==== INPUT RECORDS ====

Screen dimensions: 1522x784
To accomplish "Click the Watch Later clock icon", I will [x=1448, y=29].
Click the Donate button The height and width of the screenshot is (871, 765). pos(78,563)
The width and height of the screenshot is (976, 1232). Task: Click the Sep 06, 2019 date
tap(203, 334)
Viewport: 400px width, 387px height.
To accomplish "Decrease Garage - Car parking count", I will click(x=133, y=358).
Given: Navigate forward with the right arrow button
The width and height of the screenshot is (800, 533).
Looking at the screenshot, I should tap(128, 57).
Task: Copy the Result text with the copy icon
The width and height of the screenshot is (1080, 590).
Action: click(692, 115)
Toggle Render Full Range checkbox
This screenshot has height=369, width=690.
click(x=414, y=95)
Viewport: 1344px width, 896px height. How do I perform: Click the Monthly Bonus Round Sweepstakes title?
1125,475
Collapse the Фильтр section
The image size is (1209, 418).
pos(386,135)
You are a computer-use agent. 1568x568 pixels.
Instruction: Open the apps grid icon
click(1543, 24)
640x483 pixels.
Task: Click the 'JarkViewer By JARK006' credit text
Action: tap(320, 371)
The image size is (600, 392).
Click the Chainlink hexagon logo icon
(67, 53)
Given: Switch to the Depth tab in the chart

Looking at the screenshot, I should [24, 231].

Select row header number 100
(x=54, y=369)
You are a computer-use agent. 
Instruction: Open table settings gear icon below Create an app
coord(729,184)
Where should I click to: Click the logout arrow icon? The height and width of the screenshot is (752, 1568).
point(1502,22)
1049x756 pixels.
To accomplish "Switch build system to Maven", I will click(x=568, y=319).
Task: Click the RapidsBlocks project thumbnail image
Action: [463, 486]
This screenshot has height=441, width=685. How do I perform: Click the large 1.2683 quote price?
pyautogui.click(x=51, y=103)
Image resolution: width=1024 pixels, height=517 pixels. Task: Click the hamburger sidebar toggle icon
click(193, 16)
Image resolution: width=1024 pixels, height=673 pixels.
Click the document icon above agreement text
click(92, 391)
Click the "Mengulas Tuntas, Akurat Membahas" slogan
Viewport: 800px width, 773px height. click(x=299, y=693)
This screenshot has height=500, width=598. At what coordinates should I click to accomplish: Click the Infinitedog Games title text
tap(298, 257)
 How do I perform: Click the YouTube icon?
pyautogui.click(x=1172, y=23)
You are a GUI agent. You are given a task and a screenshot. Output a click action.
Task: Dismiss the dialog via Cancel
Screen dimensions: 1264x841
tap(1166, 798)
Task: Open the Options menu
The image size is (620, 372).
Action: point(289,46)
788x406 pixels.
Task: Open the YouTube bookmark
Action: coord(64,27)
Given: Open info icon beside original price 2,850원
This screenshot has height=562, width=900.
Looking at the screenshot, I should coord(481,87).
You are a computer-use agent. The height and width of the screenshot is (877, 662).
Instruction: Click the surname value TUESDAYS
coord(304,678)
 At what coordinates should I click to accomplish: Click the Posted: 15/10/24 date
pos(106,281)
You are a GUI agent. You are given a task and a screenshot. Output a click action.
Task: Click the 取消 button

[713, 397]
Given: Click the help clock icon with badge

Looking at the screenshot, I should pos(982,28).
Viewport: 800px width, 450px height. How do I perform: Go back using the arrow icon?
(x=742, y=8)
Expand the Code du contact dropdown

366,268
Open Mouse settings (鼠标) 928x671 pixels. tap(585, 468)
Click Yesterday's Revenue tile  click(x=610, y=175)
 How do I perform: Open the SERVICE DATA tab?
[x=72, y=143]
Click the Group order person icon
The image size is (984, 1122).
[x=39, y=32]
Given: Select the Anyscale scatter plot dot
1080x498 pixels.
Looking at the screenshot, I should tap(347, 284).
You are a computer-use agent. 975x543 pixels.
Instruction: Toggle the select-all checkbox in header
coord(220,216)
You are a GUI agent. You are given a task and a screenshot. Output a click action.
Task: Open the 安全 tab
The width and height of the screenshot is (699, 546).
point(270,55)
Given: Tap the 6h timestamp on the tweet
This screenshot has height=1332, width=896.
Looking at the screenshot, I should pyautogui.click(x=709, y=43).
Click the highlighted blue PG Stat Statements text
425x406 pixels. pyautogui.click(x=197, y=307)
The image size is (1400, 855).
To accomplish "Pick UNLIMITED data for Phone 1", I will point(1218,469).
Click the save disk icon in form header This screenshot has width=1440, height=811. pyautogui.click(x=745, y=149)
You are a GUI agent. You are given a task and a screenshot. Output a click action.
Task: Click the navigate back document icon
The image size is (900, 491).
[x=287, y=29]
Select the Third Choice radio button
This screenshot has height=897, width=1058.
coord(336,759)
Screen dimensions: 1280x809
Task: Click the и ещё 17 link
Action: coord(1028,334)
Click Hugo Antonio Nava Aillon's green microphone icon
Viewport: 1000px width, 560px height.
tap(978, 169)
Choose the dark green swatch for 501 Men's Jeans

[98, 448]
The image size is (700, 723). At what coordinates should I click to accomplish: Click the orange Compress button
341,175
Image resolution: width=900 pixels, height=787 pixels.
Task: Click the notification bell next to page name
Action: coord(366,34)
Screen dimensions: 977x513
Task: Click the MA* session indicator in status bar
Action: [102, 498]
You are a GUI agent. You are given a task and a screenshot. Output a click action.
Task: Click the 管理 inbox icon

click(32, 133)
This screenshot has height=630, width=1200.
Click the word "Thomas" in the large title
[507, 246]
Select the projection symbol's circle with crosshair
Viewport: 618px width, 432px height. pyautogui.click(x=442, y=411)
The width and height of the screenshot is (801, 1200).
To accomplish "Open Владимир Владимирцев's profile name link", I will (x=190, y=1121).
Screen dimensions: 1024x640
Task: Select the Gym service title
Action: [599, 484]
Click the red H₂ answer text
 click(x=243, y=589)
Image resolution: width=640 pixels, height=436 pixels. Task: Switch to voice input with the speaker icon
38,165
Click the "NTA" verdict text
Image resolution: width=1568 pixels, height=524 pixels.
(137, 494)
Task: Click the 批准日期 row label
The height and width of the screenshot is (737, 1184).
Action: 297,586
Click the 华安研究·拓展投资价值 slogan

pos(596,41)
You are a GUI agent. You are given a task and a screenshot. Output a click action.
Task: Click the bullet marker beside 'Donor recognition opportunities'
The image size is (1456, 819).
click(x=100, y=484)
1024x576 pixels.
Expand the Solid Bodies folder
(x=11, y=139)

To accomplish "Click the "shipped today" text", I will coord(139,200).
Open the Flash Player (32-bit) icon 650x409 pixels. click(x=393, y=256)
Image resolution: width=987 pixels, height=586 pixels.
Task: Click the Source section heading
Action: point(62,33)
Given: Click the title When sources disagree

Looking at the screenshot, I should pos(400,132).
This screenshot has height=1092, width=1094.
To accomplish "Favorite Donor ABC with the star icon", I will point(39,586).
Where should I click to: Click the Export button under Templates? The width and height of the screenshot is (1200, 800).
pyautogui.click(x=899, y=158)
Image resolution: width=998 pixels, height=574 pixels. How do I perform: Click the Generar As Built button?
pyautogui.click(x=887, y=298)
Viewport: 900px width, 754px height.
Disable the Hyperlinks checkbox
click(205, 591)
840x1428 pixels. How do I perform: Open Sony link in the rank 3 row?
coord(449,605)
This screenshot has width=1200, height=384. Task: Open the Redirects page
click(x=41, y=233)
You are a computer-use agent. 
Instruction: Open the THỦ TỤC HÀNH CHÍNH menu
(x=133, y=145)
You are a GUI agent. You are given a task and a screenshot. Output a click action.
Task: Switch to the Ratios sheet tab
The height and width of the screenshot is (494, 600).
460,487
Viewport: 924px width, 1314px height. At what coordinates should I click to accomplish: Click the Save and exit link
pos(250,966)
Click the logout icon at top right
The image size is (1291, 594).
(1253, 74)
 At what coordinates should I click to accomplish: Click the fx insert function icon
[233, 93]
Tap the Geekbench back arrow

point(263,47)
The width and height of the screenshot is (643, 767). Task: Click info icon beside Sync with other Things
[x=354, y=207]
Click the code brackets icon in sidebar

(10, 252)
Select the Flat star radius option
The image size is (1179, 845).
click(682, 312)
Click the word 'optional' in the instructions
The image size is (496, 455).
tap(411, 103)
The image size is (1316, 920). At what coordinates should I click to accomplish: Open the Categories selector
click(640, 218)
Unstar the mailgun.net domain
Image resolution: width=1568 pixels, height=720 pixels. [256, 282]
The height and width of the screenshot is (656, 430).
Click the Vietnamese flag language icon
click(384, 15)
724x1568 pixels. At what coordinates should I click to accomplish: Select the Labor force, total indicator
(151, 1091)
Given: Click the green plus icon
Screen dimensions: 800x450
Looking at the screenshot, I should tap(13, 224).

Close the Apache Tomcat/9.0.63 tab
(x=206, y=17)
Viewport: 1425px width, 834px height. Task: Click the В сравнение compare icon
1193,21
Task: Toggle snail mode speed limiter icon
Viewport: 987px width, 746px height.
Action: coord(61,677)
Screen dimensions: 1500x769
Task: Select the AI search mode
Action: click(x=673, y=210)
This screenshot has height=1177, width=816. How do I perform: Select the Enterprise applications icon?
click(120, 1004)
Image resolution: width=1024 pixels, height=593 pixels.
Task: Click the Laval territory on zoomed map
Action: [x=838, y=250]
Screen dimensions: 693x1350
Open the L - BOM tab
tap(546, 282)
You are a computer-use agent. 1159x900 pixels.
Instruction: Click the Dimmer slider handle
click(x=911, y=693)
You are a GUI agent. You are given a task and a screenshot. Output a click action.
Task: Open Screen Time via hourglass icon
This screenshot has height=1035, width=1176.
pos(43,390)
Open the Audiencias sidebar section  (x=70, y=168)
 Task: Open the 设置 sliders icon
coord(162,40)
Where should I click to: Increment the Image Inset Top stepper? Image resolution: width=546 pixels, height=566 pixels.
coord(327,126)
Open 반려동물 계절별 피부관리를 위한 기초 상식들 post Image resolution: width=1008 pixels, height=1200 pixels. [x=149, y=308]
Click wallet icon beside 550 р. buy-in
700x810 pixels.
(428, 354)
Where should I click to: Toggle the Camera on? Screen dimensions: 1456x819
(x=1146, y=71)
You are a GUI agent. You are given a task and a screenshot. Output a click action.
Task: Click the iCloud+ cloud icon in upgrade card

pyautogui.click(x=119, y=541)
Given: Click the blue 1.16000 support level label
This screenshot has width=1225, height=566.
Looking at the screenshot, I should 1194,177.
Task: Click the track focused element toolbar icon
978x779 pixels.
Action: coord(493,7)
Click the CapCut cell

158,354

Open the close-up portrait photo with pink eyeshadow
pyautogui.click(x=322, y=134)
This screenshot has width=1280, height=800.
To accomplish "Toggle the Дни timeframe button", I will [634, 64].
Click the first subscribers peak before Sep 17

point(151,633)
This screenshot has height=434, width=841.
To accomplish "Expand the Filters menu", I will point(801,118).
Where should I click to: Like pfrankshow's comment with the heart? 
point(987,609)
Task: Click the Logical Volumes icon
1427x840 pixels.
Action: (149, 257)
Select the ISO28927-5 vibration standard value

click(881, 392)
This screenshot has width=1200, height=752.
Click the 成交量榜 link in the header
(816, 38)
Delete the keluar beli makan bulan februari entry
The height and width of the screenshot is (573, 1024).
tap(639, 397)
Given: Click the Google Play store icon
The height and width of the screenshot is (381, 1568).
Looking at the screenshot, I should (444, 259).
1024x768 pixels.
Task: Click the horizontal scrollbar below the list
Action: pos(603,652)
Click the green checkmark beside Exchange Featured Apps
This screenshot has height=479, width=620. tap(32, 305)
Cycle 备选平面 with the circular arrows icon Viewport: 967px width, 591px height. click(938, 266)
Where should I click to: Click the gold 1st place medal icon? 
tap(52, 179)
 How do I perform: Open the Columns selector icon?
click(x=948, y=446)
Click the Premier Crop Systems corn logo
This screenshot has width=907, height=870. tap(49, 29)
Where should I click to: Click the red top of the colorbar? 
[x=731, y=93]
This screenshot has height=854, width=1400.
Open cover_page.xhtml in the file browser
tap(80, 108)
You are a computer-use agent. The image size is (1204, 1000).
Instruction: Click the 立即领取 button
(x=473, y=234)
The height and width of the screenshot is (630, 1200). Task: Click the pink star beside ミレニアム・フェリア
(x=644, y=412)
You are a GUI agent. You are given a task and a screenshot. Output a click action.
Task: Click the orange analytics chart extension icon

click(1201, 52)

====

TASK DIRECTIONS
The answer must be every line of the data that contains the word "label".

REPLY
Task: Click the 批准日期 row label
Given: Click the blue 1.16000 support level label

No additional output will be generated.